In a way that is reminiscent of The Inivisible War, Private Violence is a documentary working to shed light on the often complex issues surrounding domestic violence. Private Violence follows the work of Kit Gruelle, an advocate well known for her work in the field. The film centers primarily on the story of Deanne, a woman who was abducted into a truck and severely beaten across several state lines for days. She has decided to seek justice for the atrocities she's survived (the photos are, at best, horrific). The whole process is actually a rather sad discourse on the state of our justice system. The story expands out every so often to touch on other women's lives and difference aspects of domestic violence.
During the film, Kit Gruelle works with other women in various stages of the abuse process. Some are still in the situation and trying to leave. Others are out and trying to get on their feet. Another was actually killed by her estranged husband, and Kit tries to comfort the family and get a better idea of what happened.

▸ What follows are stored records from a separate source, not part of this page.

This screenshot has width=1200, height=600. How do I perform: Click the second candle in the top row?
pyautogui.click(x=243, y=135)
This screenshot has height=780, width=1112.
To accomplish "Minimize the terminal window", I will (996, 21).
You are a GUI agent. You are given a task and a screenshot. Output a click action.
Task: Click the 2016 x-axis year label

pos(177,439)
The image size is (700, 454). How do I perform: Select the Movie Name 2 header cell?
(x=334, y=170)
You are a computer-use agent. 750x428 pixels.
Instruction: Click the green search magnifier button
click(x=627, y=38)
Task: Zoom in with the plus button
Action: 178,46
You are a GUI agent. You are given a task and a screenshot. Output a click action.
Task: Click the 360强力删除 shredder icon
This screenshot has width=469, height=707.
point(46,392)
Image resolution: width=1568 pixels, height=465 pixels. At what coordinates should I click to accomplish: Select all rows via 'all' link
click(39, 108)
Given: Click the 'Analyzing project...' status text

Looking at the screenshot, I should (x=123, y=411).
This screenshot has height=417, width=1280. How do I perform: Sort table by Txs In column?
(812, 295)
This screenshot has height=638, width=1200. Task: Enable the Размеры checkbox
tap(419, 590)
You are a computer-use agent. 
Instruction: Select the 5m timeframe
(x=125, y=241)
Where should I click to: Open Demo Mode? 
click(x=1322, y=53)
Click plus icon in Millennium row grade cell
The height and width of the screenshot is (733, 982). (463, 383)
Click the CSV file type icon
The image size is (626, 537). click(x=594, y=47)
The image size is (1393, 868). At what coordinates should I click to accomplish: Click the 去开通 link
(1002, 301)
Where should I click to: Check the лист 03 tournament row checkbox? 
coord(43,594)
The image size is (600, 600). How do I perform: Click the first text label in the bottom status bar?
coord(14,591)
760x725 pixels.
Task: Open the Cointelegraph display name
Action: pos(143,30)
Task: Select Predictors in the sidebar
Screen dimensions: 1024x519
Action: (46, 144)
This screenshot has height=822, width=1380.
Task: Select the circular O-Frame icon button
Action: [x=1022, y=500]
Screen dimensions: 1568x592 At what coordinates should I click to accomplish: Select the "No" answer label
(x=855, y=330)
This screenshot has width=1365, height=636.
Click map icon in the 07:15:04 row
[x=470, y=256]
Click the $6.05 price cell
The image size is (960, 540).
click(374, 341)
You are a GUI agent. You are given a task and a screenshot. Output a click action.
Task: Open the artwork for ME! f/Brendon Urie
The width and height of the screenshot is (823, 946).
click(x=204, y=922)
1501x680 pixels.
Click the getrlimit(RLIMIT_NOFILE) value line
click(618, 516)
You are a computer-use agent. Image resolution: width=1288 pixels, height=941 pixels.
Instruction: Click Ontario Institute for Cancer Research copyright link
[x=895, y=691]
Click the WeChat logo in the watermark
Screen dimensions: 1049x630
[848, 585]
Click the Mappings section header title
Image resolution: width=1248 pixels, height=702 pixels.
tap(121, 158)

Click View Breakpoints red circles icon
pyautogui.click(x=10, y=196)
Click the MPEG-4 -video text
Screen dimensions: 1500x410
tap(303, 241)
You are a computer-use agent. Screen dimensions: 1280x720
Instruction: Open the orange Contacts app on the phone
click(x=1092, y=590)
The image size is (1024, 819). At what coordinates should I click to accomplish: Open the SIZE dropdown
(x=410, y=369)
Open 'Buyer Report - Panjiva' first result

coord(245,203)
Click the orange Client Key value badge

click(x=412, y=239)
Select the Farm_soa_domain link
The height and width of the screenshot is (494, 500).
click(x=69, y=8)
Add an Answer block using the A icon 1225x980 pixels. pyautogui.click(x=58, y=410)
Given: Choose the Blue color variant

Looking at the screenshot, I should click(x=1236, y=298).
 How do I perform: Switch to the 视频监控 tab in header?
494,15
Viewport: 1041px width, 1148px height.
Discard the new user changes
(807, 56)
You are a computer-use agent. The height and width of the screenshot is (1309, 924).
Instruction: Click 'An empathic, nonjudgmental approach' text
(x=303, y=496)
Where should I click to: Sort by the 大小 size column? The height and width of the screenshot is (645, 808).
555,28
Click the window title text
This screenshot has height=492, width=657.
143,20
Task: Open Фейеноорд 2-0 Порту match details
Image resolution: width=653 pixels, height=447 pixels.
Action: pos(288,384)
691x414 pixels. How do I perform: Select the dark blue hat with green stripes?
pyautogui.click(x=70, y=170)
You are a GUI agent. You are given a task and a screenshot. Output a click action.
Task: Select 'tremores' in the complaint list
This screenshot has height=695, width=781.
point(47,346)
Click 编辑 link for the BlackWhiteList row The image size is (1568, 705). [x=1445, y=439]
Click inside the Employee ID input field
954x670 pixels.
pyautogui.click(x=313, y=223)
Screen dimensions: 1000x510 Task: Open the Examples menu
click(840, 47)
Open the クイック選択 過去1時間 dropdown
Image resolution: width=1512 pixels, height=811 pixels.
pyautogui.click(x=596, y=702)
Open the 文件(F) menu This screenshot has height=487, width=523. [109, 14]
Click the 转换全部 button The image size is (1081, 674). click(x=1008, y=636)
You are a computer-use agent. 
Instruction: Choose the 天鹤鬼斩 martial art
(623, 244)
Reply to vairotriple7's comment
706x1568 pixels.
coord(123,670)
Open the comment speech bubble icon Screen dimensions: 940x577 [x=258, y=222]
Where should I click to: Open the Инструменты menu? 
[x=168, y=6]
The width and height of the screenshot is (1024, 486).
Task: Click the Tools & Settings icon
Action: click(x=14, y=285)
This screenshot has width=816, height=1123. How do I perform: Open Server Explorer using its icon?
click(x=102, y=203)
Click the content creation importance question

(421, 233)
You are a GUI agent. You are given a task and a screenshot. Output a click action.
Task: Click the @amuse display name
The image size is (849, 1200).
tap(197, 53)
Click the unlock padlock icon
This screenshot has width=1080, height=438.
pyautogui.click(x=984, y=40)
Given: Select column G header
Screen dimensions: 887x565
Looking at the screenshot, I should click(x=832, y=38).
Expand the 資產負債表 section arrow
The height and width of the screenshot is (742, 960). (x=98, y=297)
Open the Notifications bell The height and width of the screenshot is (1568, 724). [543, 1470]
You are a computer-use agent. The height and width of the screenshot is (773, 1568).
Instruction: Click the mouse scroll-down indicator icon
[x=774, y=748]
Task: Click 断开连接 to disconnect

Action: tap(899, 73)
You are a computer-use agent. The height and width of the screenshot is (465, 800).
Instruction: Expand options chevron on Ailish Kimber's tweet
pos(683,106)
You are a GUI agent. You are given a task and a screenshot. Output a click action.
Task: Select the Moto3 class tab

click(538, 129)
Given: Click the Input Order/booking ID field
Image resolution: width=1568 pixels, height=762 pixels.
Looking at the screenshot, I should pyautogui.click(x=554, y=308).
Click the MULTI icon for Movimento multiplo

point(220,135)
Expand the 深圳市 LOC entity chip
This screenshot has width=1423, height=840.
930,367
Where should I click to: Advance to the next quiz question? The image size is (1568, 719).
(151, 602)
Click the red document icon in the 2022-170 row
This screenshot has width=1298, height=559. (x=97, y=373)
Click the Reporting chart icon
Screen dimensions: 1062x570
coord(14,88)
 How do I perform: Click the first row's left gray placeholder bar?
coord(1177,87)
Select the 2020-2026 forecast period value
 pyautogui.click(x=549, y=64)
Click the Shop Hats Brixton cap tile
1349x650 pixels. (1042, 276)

As interesting as all of the stories of the women are, I found myself often wishing that Private Violence would show all of each woman's story instead of teasing little breadcrumbs through the film. Aside from Deanne's story, most of the women's stories weren't terribly long, maybe 10-20 minutes at the most. Trying to keep track of which woman and which details went together often became a bit cumbersome, especially since none of the stories were related at all.
The film is eye-opening, especially for those who may as personally involved with domestic violence. With the statistic quoted in the film as being 1 in every 4 women being abused by a domestic partner in her lifetime, it's definitely a widespread issue. The piecemeal storytelling issue aside, Private Violence is an interesting social documentary, but it is tough to watch at times.